------ Entries supplied ------
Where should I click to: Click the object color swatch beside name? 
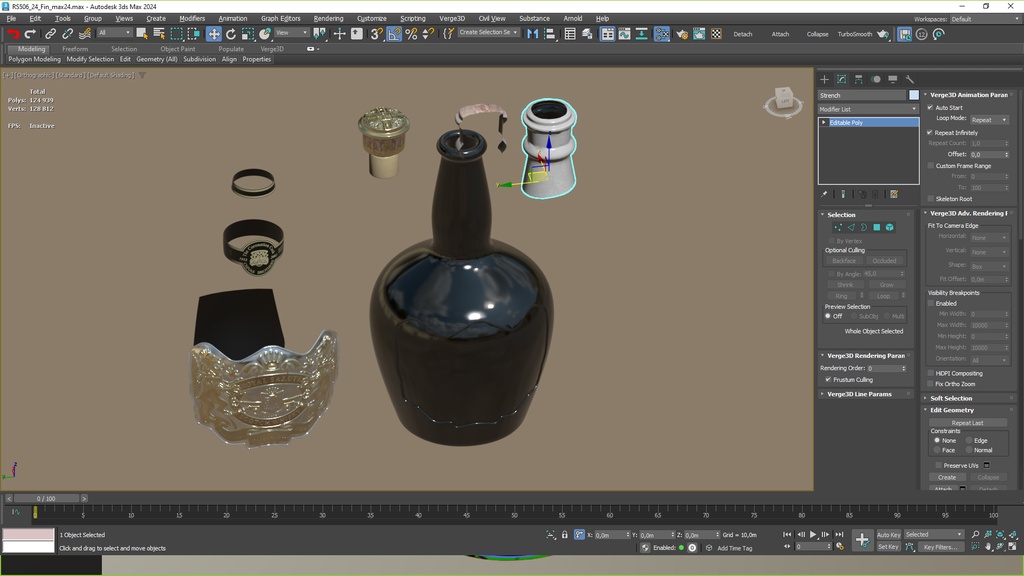coord(913,96)
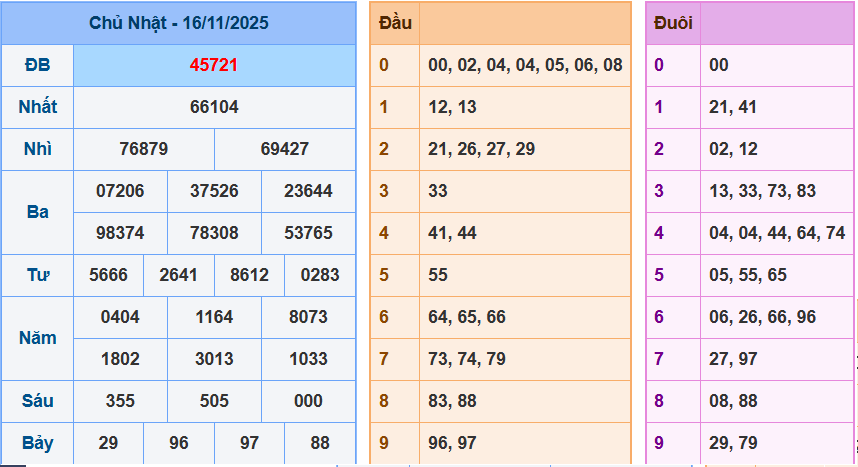Click the Chủ Nhật - 16/11/2025 header
The width and height of the screenshot is (858, 467).
(x=178, y=23)
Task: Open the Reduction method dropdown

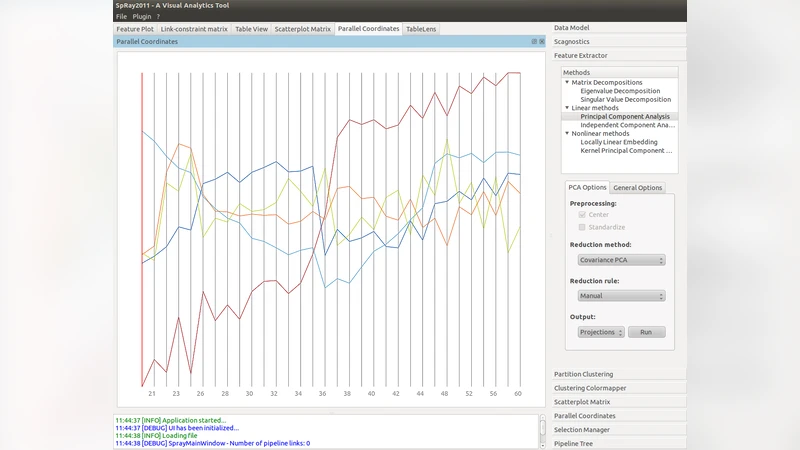Action: tap(621, 260)
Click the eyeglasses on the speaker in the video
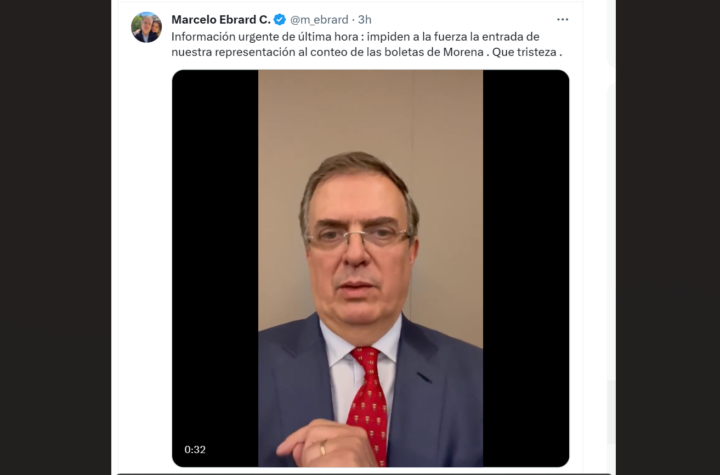 coord(358,238)
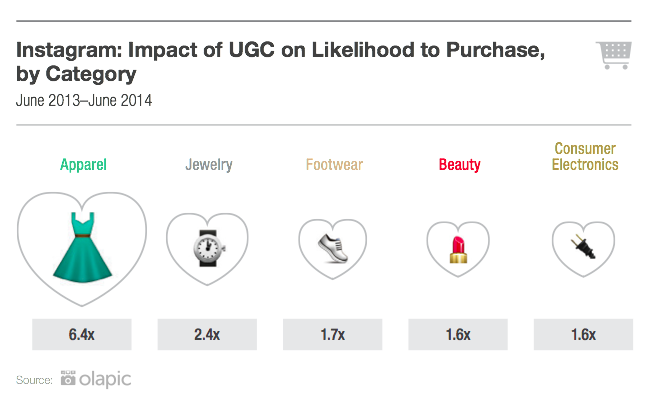
Task: Select the Apparel category label
Action: [x=83, y=165]
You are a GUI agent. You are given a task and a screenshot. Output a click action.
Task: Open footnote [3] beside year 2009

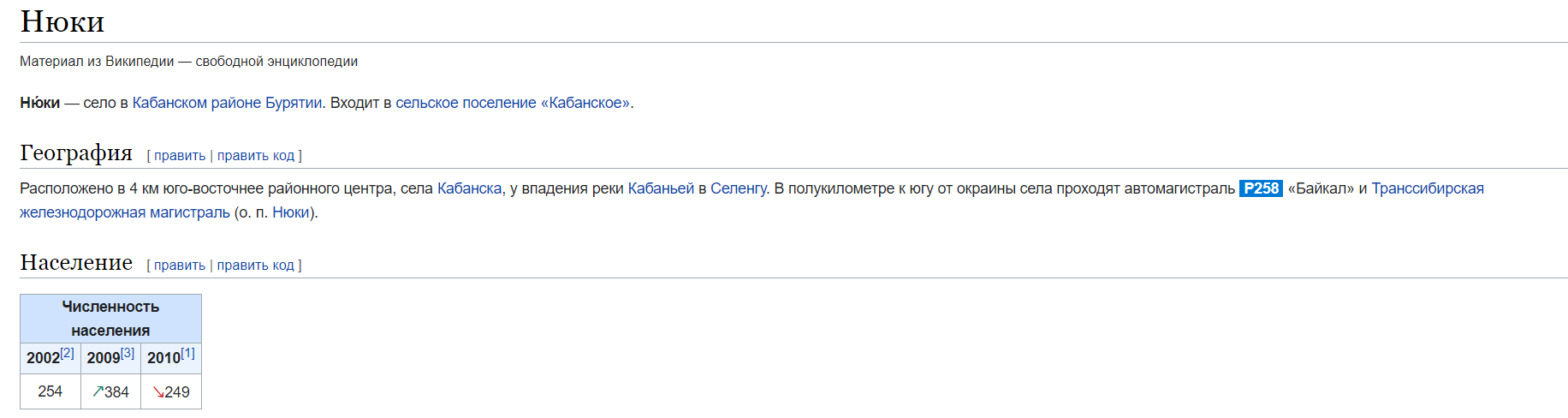point(128,353)
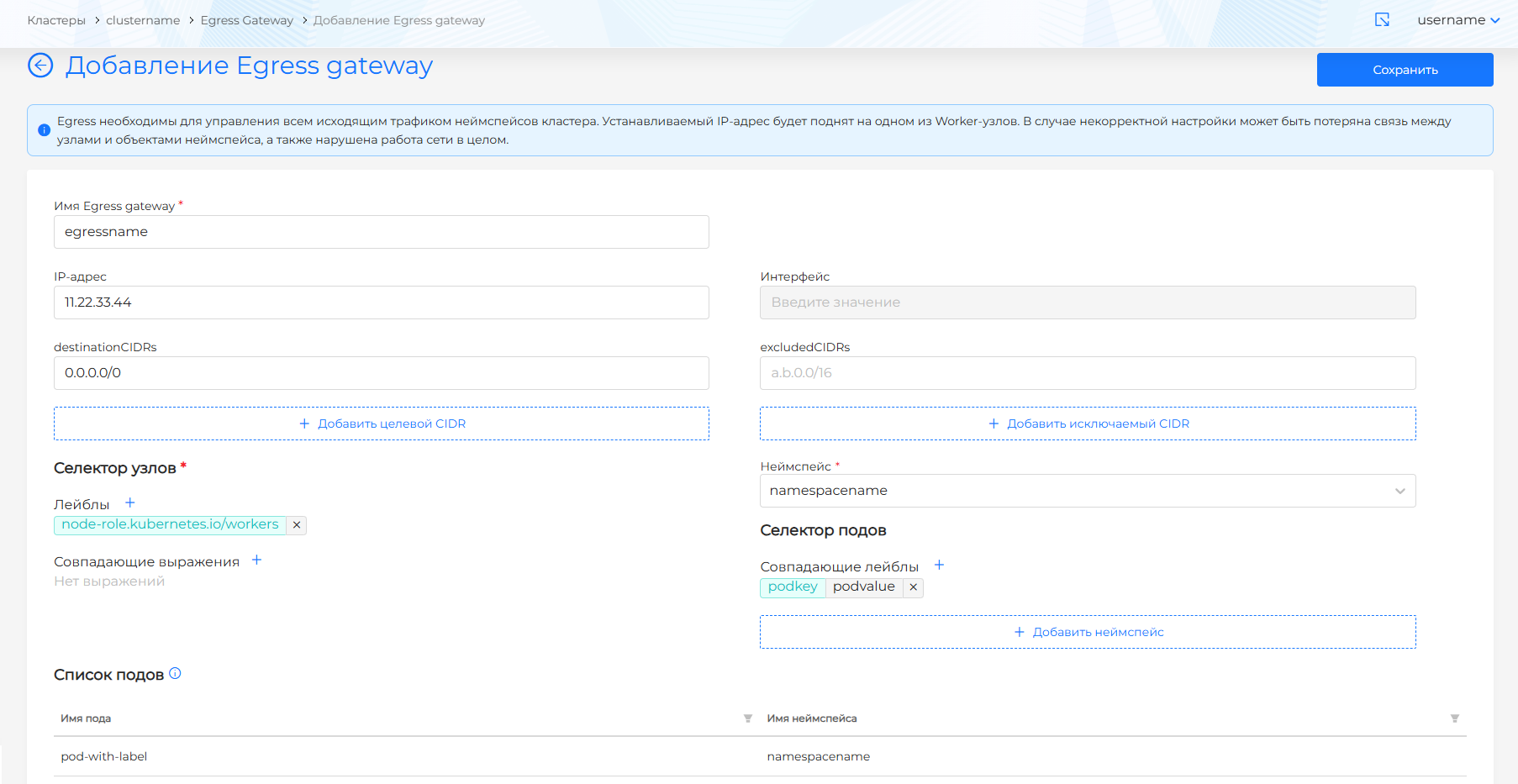This screenshot has width=1518, height=784.
Task: Add a pod matching label plus icon
Action: tap(940, 566)
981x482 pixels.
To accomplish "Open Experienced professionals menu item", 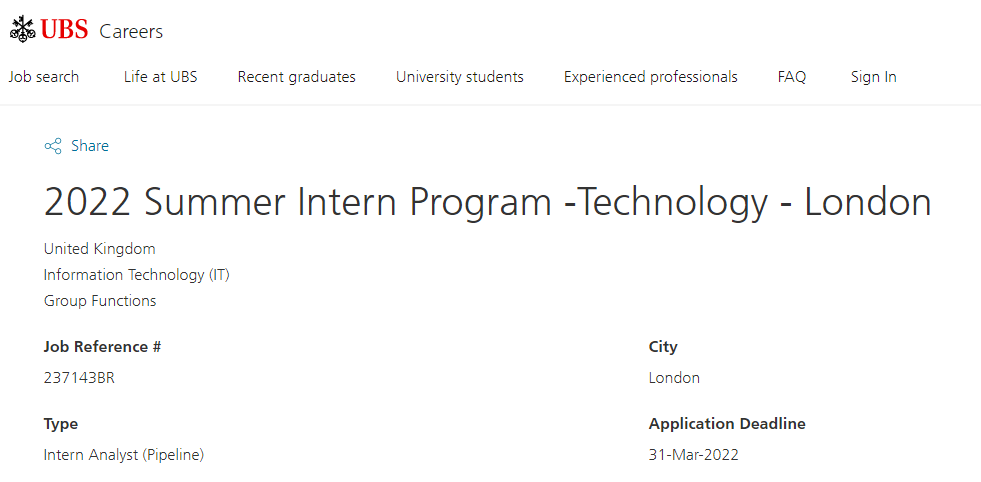I will point(651,77).
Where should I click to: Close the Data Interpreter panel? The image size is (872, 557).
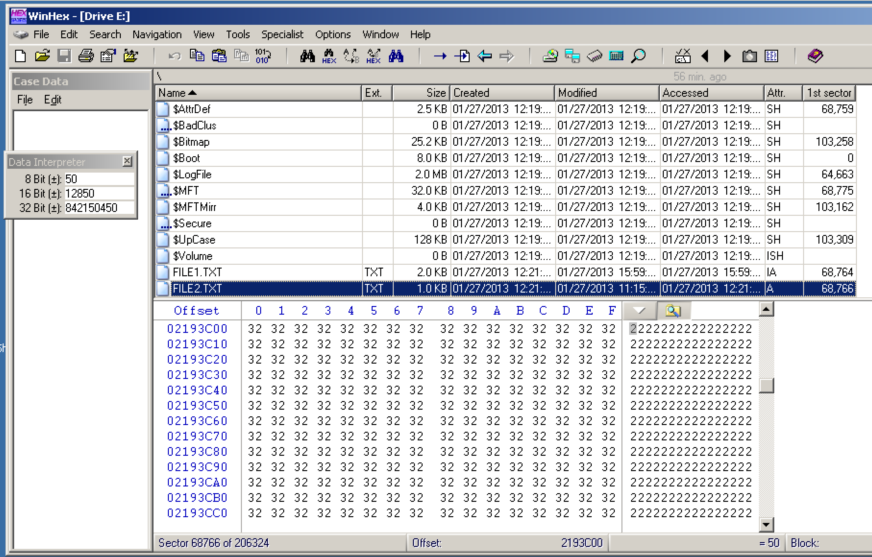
------
Exercise prompt
Both the line containing "Click the eyeglasses" and the line containing "981x482 pixels." above belong in the output, as do the lines between them. Print them exactly, without pictures.

Reply to the task
Click the eyeglasses on the speaker in the video
 coord(358,238)
Task: Select the Apparel category label
Action: [x=83, y=165]
You are a GUI agent. You are given a task and a screenshot. Output a click action.
Task: Open footnote [3] beside year 2009

point(128,353)
This screenshot has width=1518, height=784.
Task: Add a pod matching label plus icon
Action: tap(940, 566)
981x482 pixels.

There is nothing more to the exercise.